------ GIVEN DATA

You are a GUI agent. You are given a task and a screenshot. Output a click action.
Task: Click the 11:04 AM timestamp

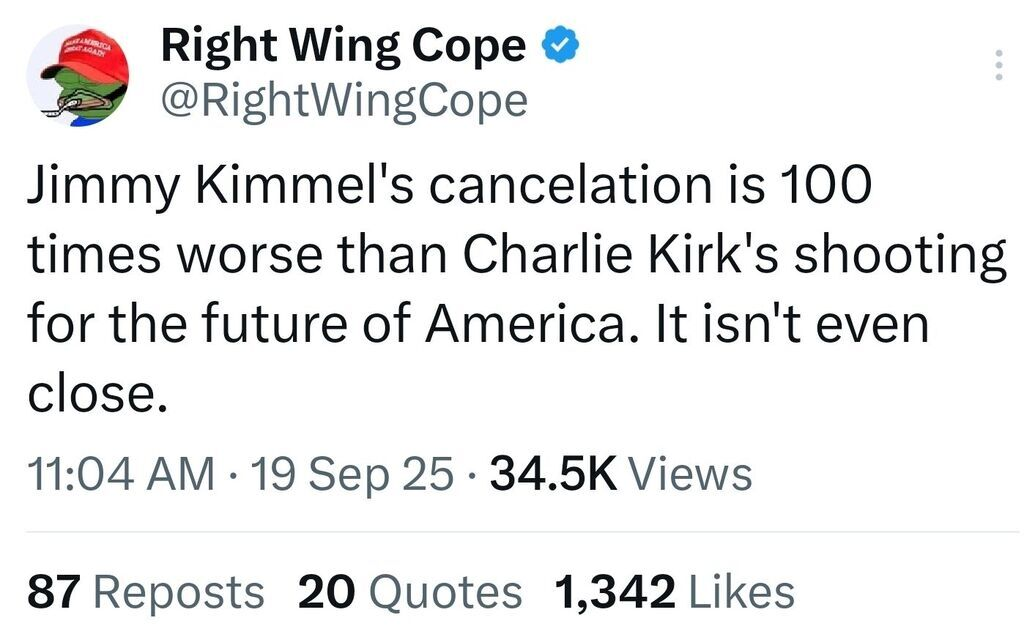click(121, 473)
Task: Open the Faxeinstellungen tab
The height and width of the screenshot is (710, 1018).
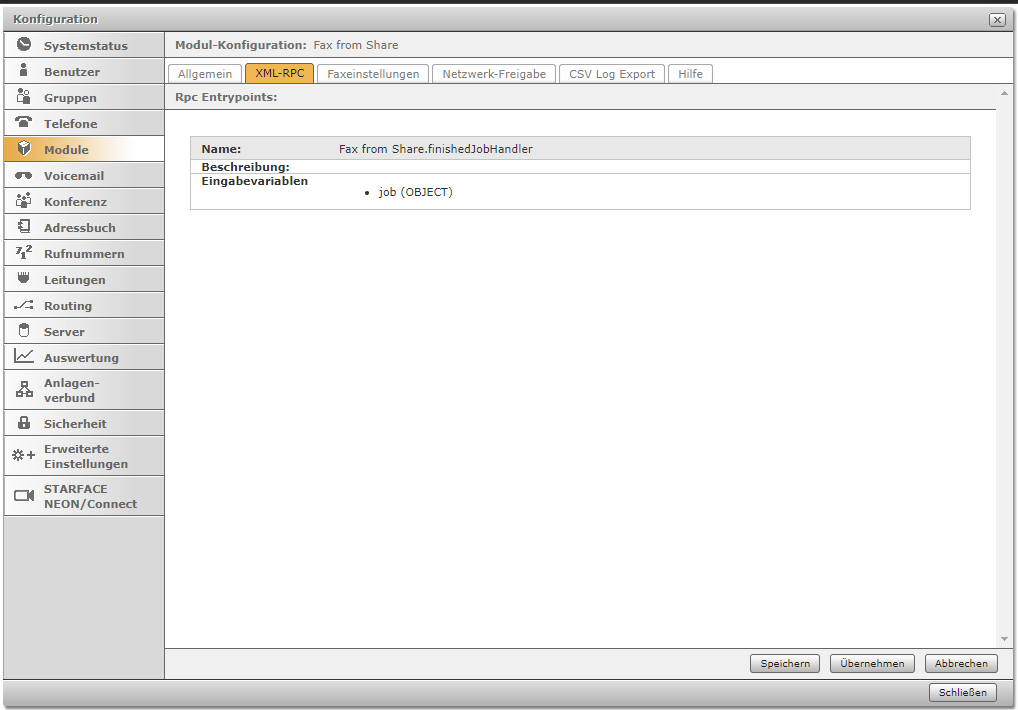Action: tap(373, 74)
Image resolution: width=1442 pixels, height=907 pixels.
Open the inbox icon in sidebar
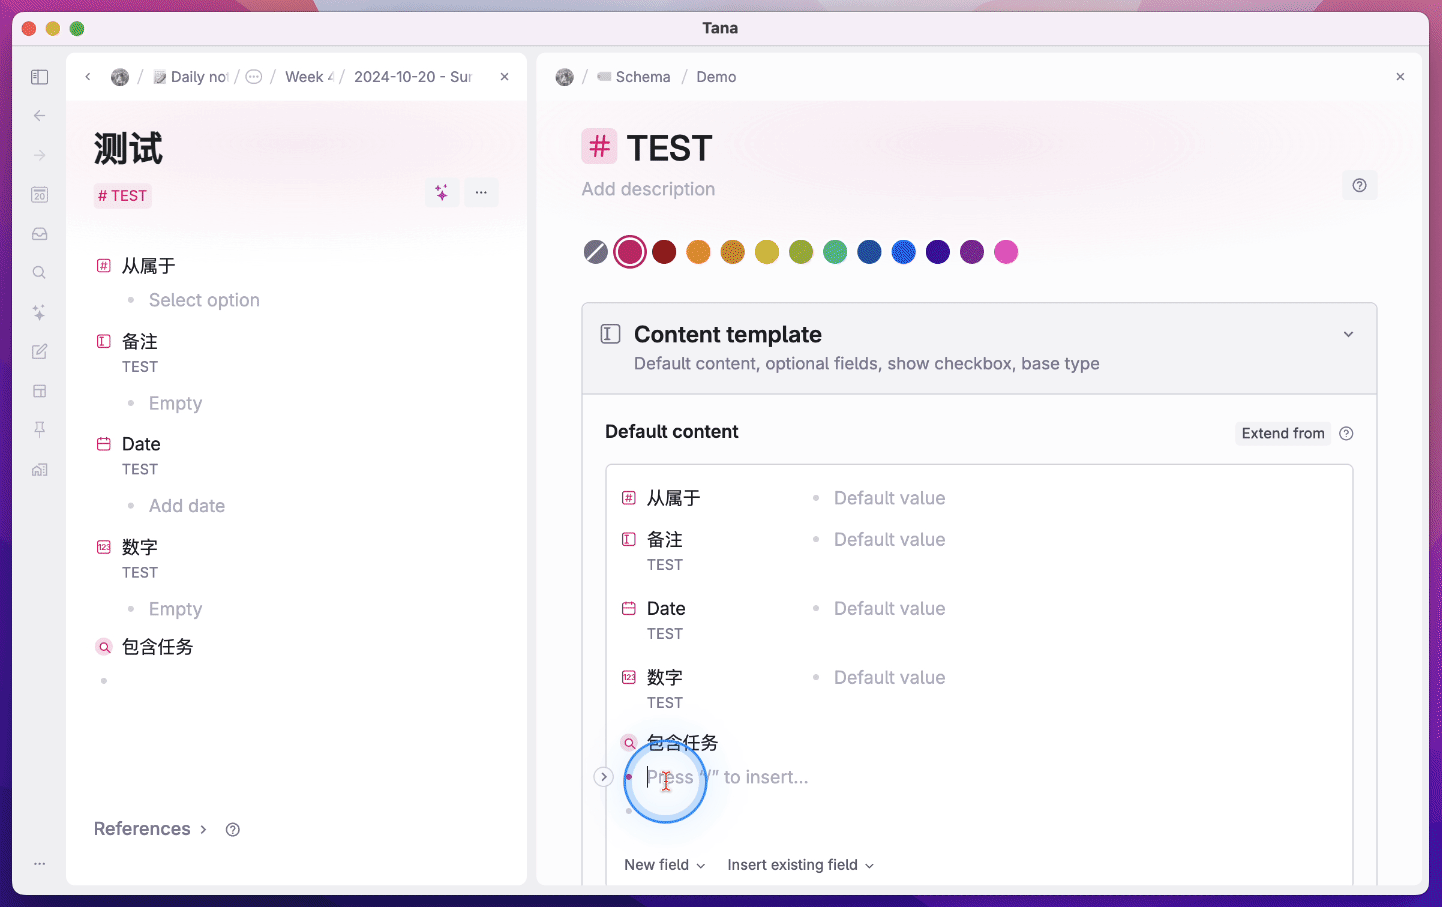point(40,234)
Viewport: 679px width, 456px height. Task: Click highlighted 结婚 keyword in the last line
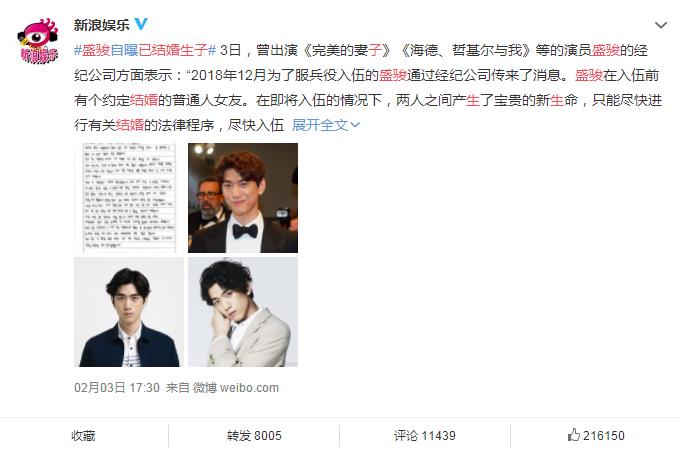pyautogui.click(x=130, y=125)
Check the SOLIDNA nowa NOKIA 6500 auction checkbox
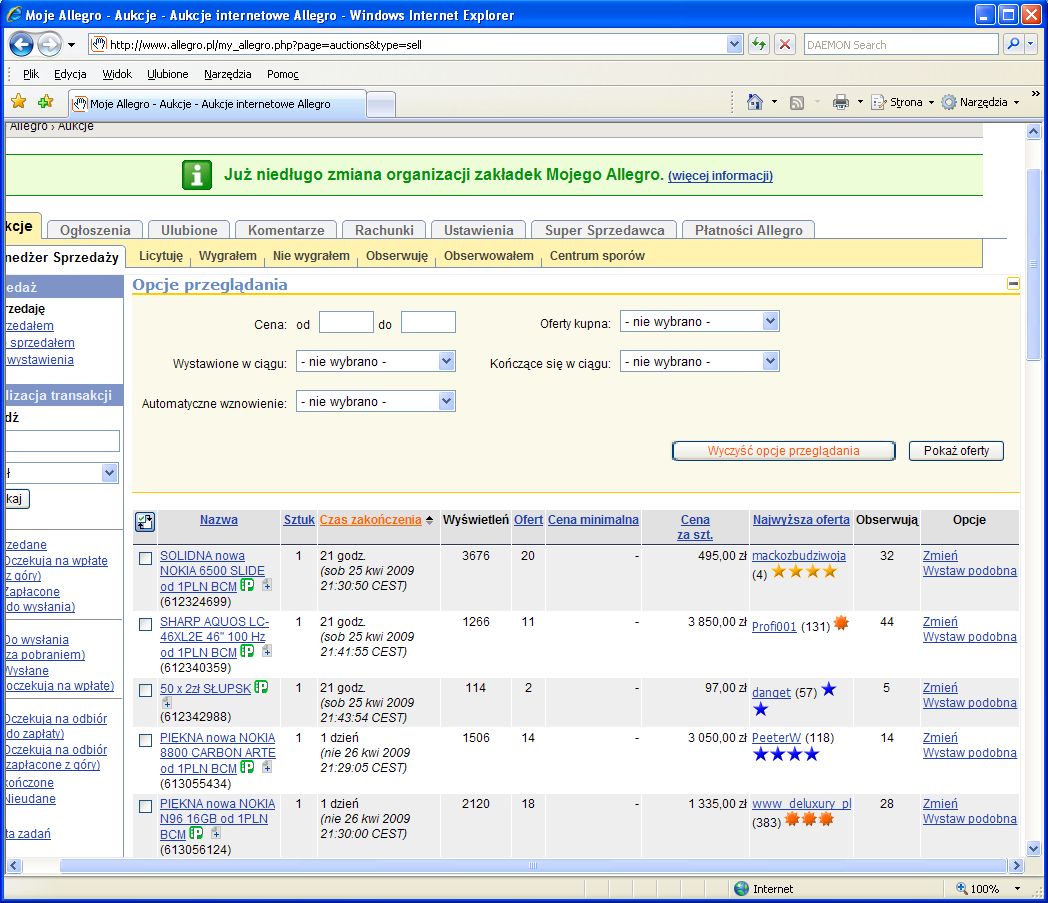Image resolution: width=1048 pixels, height=903 pixels. point(146,558)
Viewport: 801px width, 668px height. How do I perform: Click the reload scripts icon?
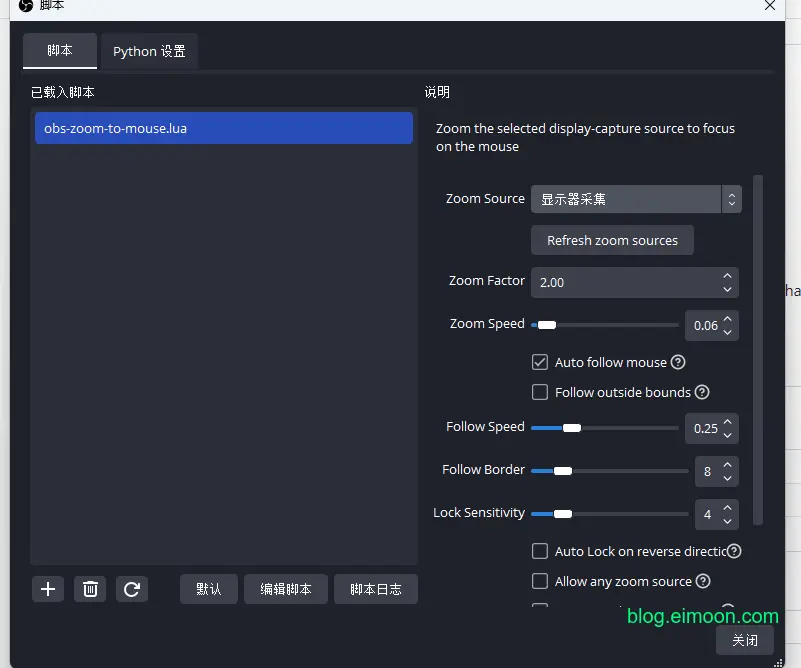(131, 589)
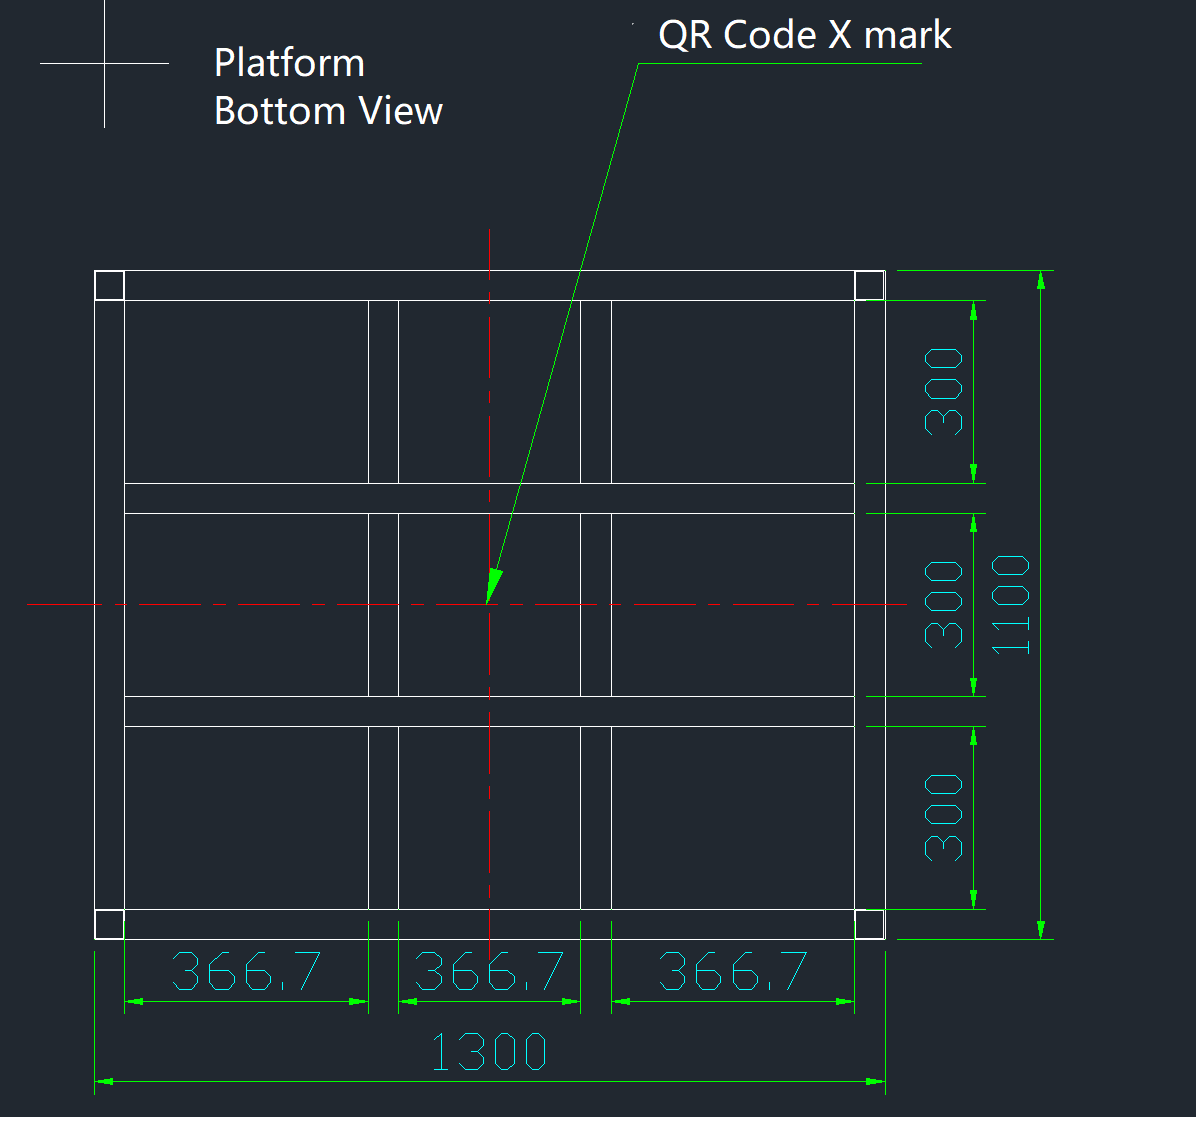This screenshot has width=1196, height=1128.
Task: Click the crosshair cursor marker at top-left
Action: coord(104,63)
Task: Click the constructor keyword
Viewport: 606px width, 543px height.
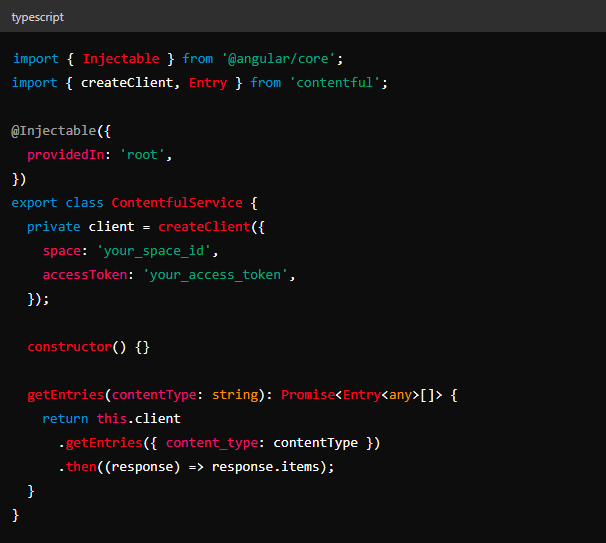Action: (69, 347)
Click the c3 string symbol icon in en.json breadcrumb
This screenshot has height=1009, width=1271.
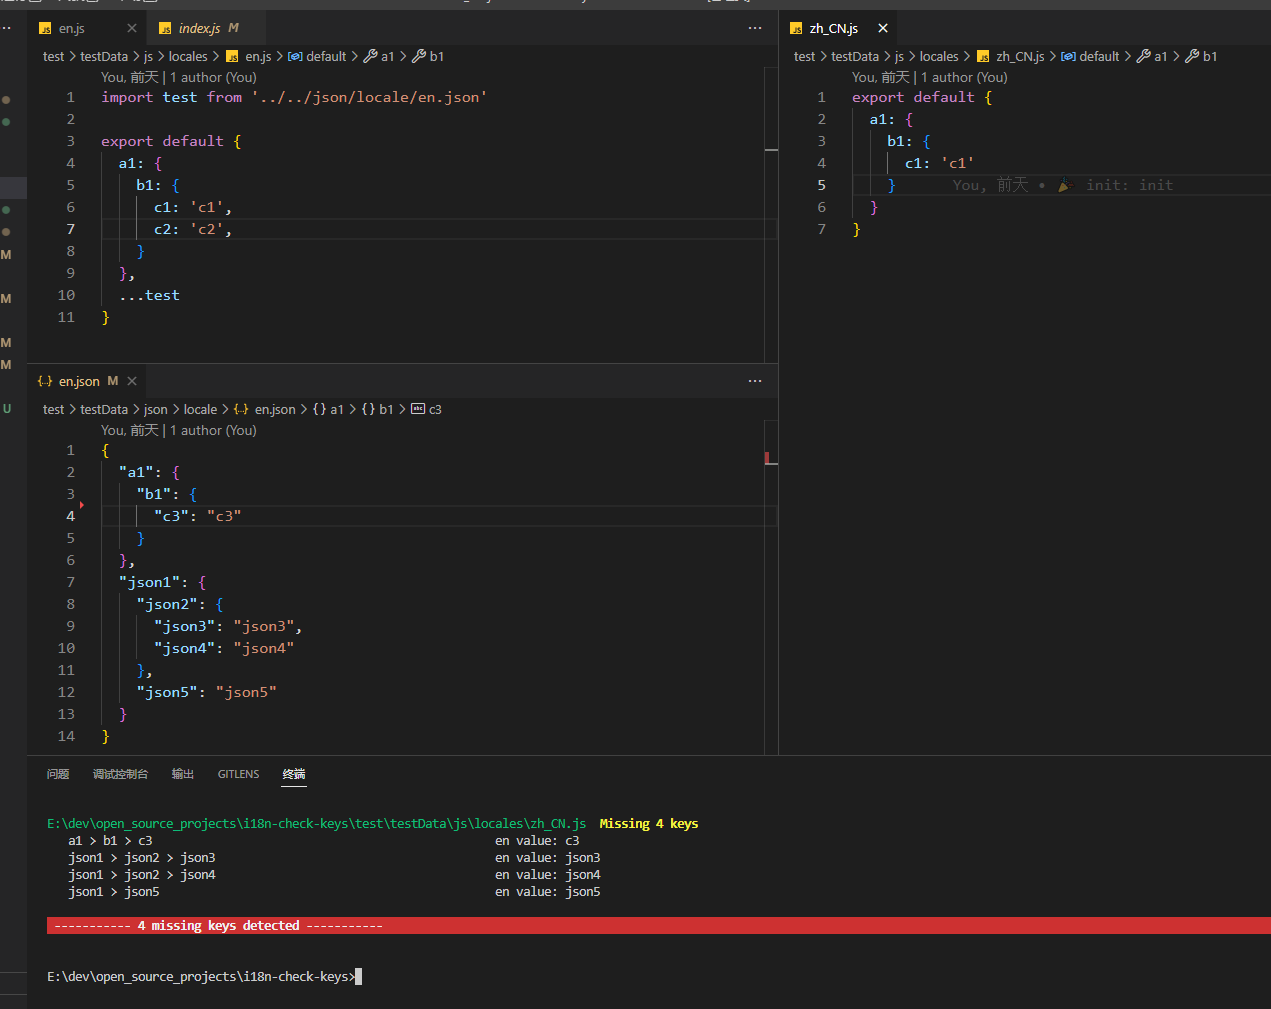[418, 409]
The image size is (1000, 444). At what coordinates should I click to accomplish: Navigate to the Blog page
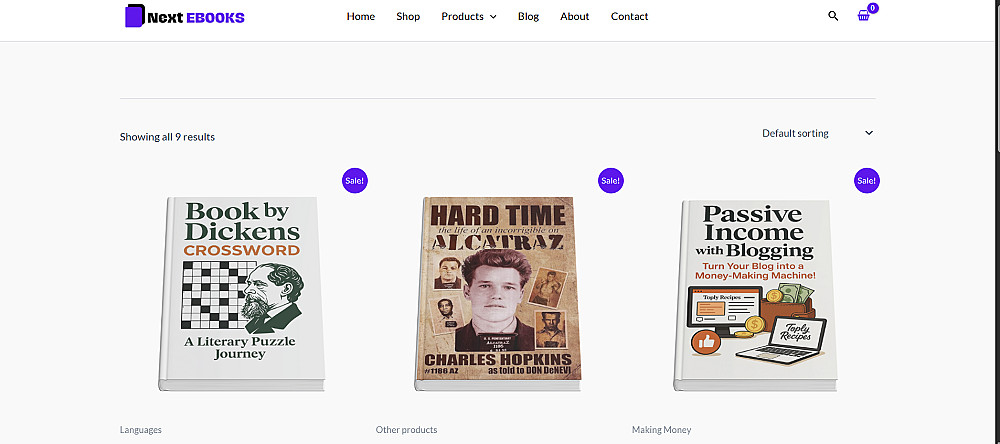(528, 16)
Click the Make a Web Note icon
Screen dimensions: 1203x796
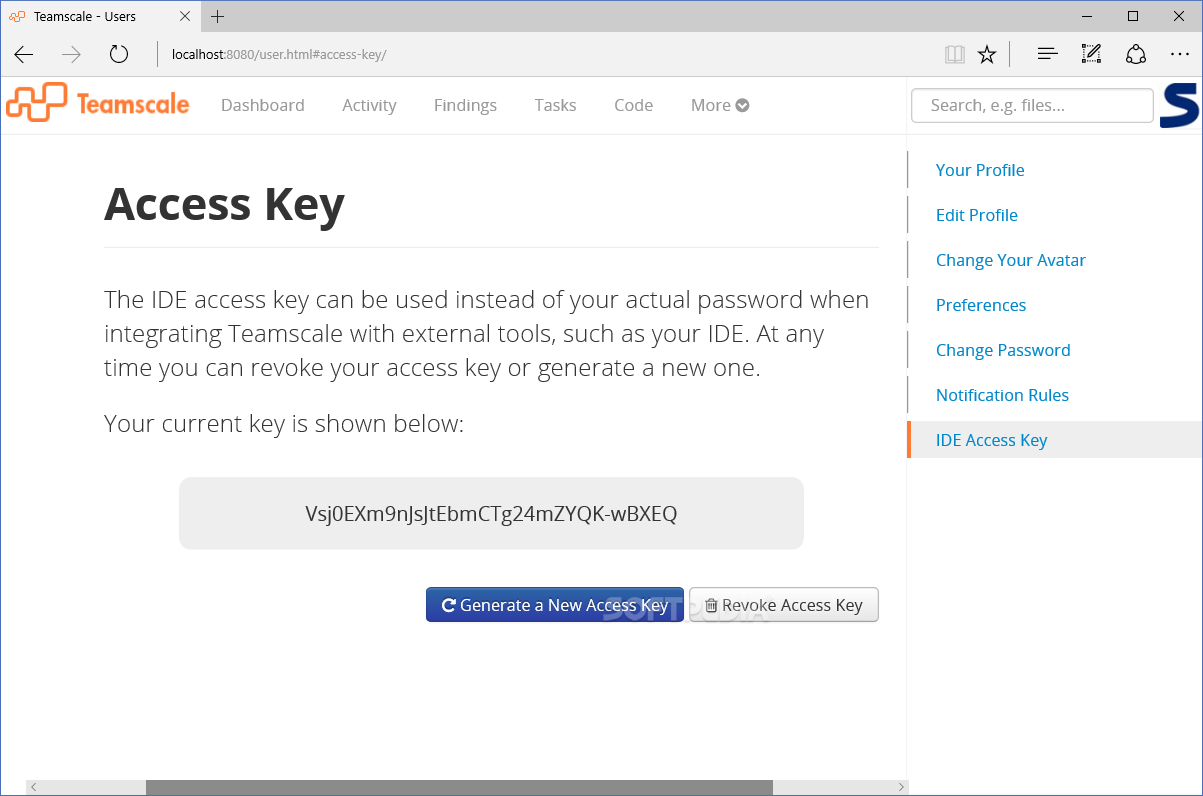tap(1092, 54)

------------

DIRECTIONS FOR THIS TASK: Please give back the data above word for word, with no pictures included.

RESULT OF THE EXERCISE:
You are a GUI agent. You are given a task and a screenshot. Output a click action.
Task: Click the 11:04 AM timestamp

click(121, 473)
Task: Open the Faxeinstellungen tab
The height and width of the screenshot is (710, 1018).
Action: tap(373, 74)
Image resolution: width=1442 pixels, height=907 pixels.
Open the inbox icon in sidebar
point(40,234)
Viewport: 679px width, 456px height. Task: Click highlighted 结婚 keyword in the last line
pyautogui.click(x=130, y=125)
Check the SOLIDNA nowa NOKIA 6500 auction checkbox
Image resolution: width=1048 pixels, height=903 pixels. point(146,558)
Viewport: 801px width, 668px height. How do I perform: Click the reload scripts icon?
(131, 589)
This screenshot has width=1196, height=1128.
Task: Click the crosshair cursor marker at top-left
Action: coord(104,63)
Task: Click the constructor keyword
Viewport: 606px width, 543px height.
Action: (69, 347)
Click the c3 string symbol icon in en.json breadcrumb
This screenshot has height=1009, width=1271.
[418, 409]
The image size is (1000, 444). At what coordinates should I click to accomplish: Navigate to the Blog page
(528, 16)
Click the Make a Web Note icon
Screen dimensions: 1203x796
tap(1092, 54)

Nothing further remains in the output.